Just as the lunar missions were concluding, Slayton’s own mission to return to active service had a happy result: he flew on the last Saturn rocket in the Apollo-Soyuz project. There, he fulfilled a hopeful wish expressed to Alexei Leonov many years prior, that one day they might share a toast in space. (The material in the “Vodka” bottles was just soup, but it’s the thought that counts.) Slayton left NASA as the space shuttle became its focus, in part exhausted after now decades of a grueling workload, and in part because Reagan’s new NASA chief was a “horse’s ass”. (Slayton helped inaugurate the shuttle, being head of the Approach and Landing Tests division during its development.) Slayton wasn’t grounded after NASA: he took up a hobby of racing planes, and became a leading administrator in a private space venture, developing rockets for commercial liftng. Slayton fell prey to cancer before the book’s publication, but worked on it with his co-author for several years prior to his death. Alan Shephard’s ‘co-authored’ book with Slayton, Moon Shot, was also published just after Slayton’s death, and I suspect it drew on some of the same interviews. The stories Slayton tells about his time in Russia are identical in both books, right down to the astronauts’ discovery that their rooms were bugged, and their mischievious decision to put Russian ears to good advaantage. (They would comment on how sad it was they lacked something, like a pool table, only to have one arrive days later..)

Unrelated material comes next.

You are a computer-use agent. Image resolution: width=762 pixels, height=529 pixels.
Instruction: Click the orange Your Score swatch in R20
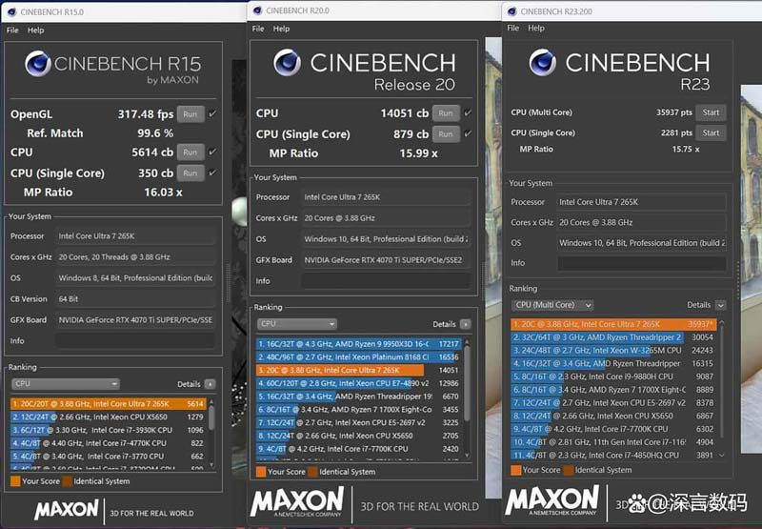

Slayton’s narration is professional with a hint of irreverence, like the time he hung out ofa helicopter by a rope to collect a goat he’d shot from the air. Tthe men who answered to Slayton’s strigent safety procedures at the Cape would never believe his behavior on his own time. He goes into enormous detail on matters like how he created the mission schedule, but at moments of high emotion he isn’t communicative. He often speaks of his close friendship with fellow Mercury astronaut Gus Grissom, but when Grissom perishes in a fire (along with Ed White and Roger Chaffey), he can only terseley say that it was the worst day ever. Cassutt or Slayton supplement the text with the recollections of Slayton’s family or other astronauts, including his son Kent. These add a human touch and some humor of their own. (Once, Slayton and his son were enjoying a silent game of catch. After being admonished by his wife to talk to his son and bestow some fatherly advice, Slayton pondered and then informed his son to always take a nap and use the head when he had the opportunity. Kent recalls it as one of the funniest moments of his childhood.) Overall, the memoir delivers a big picture view of the early decades of NASA, from a man who was there at the very beginning.
- Moon Shot, Alan Shephard and Deke Slayton (forward by Neil Armstrong)
- A Man on the Moon, Neil Chaikan. Hands down the best Apollo history.
* Sure, Glenn flew twice, but he wasn’t exactly an astronaut the second time.